→ **Task prompt**
The records below need retyping in full; give them again exactly.

※

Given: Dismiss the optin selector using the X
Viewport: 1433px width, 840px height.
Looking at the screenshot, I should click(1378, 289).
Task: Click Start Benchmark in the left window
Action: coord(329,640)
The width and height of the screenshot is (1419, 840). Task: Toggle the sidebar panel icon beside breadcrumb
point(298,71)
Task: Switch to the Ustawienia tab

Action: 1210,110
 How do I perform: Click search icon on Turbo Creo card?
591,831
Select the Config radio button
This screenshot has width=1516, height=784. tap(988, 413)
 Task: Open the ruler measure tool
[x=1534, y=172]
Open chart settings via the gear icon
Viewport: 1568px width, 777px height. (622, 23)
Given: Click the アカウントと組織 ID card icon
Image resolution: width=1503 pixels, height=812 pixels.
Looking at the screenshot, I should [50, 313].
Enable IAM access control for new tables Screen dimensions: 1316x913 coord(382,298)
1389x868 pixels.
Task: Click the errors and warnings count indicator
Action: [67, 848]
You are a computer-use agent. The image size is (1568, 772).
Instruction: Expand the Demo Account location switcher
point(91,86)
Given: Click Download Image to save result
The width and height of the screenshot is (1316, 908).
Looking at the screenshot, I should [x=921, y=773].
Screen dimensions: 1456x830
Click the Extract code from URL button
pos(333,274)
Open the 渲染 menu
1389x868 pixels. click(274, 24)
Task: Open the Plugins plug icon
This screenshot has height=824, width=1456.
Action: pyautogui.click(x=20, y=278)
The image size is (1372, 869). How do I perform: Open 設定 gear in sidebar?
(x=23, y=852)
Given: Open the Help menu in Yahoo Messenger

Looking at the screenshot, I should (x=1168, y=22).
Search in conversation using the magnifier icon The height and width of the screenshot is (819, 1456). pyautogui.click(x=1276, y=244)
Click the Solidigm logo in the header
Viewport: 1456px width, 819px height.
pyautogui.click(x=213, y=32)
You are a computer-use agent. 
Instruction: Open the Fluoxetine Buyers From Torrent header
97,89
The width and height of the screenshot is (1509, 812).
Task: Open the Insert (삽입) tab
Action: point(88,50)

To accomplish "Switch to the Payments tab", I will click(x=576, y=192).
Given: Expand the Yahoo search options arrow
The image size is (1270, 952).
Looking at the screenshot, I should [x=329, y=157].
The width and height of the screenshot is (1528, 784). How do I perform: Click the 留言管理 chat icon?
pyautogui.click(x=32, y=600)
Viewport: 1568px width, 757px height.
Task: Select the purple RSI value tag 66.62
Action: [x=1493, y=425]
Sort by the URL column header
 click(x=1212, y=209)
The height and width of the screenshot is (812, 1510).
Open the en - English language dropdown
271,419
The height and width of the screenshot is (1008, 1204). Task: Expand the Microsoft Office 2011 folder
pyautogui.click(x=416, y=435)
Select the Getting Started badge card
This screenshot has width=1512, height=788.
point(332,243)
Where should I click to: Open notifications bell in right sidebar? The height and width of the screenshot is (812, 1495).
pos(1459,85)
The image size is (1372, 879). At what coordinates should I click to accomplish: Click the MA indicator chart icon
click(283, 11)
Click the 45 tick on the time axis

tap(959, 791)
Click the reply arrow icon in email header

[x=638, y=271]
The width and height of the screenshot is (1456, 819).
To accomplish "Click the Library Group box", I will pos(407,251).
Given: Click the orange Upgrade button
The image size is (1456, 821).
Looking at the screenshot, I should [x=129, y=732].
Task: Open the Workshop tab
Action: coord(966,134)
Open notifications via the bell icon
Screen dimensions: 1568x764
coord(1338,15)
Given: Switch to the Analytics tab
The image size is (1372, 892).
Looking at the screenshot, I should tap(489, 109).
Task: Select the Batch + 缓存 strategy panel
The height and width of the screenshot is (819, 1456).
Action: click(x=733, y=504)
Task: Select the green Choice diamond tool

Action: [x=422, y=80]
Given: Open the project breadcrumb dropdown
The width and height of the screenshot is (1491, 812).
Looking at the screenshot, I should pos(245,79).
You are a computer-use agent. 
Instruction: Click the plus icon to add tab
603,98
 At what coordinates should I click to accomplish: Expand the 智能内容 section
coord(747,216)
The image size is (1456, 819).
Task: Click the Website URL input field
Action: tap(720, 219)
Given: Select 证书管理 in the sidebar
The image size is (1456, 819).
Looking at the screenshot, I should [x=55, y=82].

※

→ **Reply to the task**
Given: Dismiss the optin selector using the X
Viewport: 1433px width, 840px height.
Looking at the screenshot, I should click(1378, 289).
Task: Click Start Benchmark in the left window
Action: coord(329,640)
The width and height of the screenshot is (1419, 840). Task: Toggle the sidebar panel icon beside breadcrumb
point(298,71)
Task: Switch to the Ustawienia tab

Action: 1210,110
 How do I perform: Click search icon on Turbo Creo card?
591,831
Select the Config radio button
This screenshot has width=1516, height=784. tap(988, 413)
 Task: Open the ruler measure tool
[x=1534, y=172]
Open chart settings via the gear icon
Viewport: 1568px width, 777px height. (622, 23)
Given: Click the アカウントと組織 ID card icon
Image resolution: width=1503 pixels, height=812 pixels.
Looking at the screenshot, I should [50, 313].
Enable IAM access control for new tables Screen dimensions: 1316x913 coord(382,298)
1389x868 pixels.
Task: Click the errors and warnings count indicator
Action: [67, 848]
You are a computer-use agent. The image size is (1568, 772).
Instruction: Expand the Demo Account location switcher
point(91,86)
Given: Click Download Image to save result
The width and height of the screenshot is (1316, 908).
Looking at the screenshot, I should [x=921, y=773].
Screen dimensions: 1456x830
Click the Extract code from URL button
pos(333,274)
Open the 渲染 menu
1389x868 pixels. click(274, 24)
Task: Open the Plugins plug icon
This screenshot has height=824, width=1456.
Action: pyautogui.click(x=20, y=278)
The image size is (1372, 869). How do I perform: Open 設定 gear in sidebar?
(x=23, y=852)
Given: Open the Help menu in Yahoo Messenger

Looking at the screenshot, I should (x=1168, y=22).
Search in conversation using the magnifier icon The height and width of the screenshot is (819, 1456). pyautogui.click(x=1276, y=244)
Click the Solidigm logo in the header
Viewport: 1456px width, 819px height.
pyautogui.click(x=213, y=32)
You are a computer-use agent. 
Instruction: Open the Fluoxetine Buyers From Torrent header
97,89
The width and height of the screenshot is (1509, 812).
Task: Open the Insert (삽입) tab
Action: point(88,50)

To accomplish "Switch to the Payments tab", I will click(x=576, y=192).
Given: Expand the Yahoo search options arrow
The image size is (1270, 952).
Looking at the screenshot, I should [x=329, y=157].
The width and height of the screenshot is (1528, 784). How do I perform: Click the 留言管理 chat icon?
pyautogui.click(x=32, y=600)
Viewport: 1568px width, 757px height.
Task: Select the purple RSI value tag 66.62
Action: [x=1493, y=425]
Sort by the URL column header
 click(x=1212, y=209)
The height and width of the screenshot is (812, 1510).
Open the en - English language dropdown
271,419
The height and width of the screenshot is (1008, 1204). Task: Expand the Microsoft Office 2011 folder
pyautogui.click(x=416, y=435)
Select the Getting Started badge card
This screenshot has width=1512, height=788.
point(332,243)
Where should I click to: Open notifications bell in right sidebar? The height and width of the screenshot is (812, 1495).
pos(1459,85)
The image size is (1372, 879). At what coordinates should I click to accomplish: Click the MA indicator chart icon
click(283, 11)
Click the 45 tick on the time axis

tap(959, 791)
Click the reply arrow icon in email header

[x=638, y=271]
The width and height of the screenshot is (1456, 819).
To accomplish "Click the Library Group box", I will pos(407,251).
Given: Click the orange Upgrade button
The image size is (1456, 821).
Looking at the screenshot, I should [x=129, y=732].
Task: Open the Workshop tab
Action: coord(966,134)
Open notifications via the bell icon
Screen dimensions: 1568x764
coord(1338,15)
Given: Switch to the Analytics tab
The image size is (1372, 892).
Looking at the screenshot, I should tap(489, 109).
Task: Select the Batch + 缓存 strategy panel
The height and width of the screenshot is (819, 1456).
Action: click(x=733, y=504)
Task: Select the green Choice diamond tool

Action: [x=422, y=80]
Given: Open the project breadcrumb dropdown
The width and height of the screenshot is (1491, 812).
Looking at the screenshot, I should pos(245,79).
You are a computer-use agent. 
Instruction: Click the plus icon to add tab
603,98
 At what coordinates should I click to accomplish: Expand the 智能内容 section
coord(747,216)
The image size is (1456, 819).
Task: Click the Website URL input field
Action: tap(720, 219)
Given: Select 证书管理 in the sidebar
The image size is (1456, 819).
Looking at the screenshot, I should [x=55, y=82].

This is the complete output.